§ EXERCISE DIRECTIONS
Please output exactly the part of the records below that opens with the line containing "You are a GUI" and closes with the line containing "Mietbutler (80, 230)", both lines included, and nothing else.

++++ EXTRACTED RECORDS

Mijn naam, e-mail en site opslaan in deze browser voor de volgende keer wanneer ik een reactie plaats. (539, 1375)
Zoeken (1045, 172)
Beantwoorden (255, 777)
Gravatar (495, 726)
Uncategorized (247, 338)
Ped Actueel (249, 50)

++++++++
++++ EXTRACTED RECORDS

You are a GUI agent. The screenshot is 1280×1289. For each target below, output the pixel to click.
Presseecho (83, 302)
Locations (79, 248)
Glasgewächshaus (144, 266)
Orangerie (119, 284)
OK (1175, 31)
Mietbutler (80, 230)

++++++++
++++ EXTRACTED RECORDS

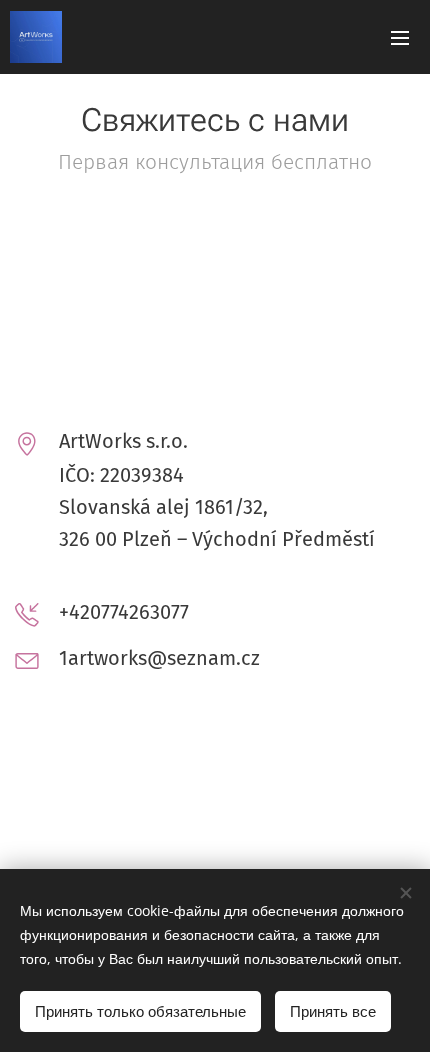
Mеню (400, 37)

++++++++

§ RESPONSE BOX
You are a GUI agent. The screenshot is 1280×1289. For each target below, output the pixel to click.
Presseecho (83, 302)
Locations (79, 248)
Glasgewächshaus (144, 266)
Orangerie (119, 284)
OK (1175, 31)
Mietbutler (80, 230)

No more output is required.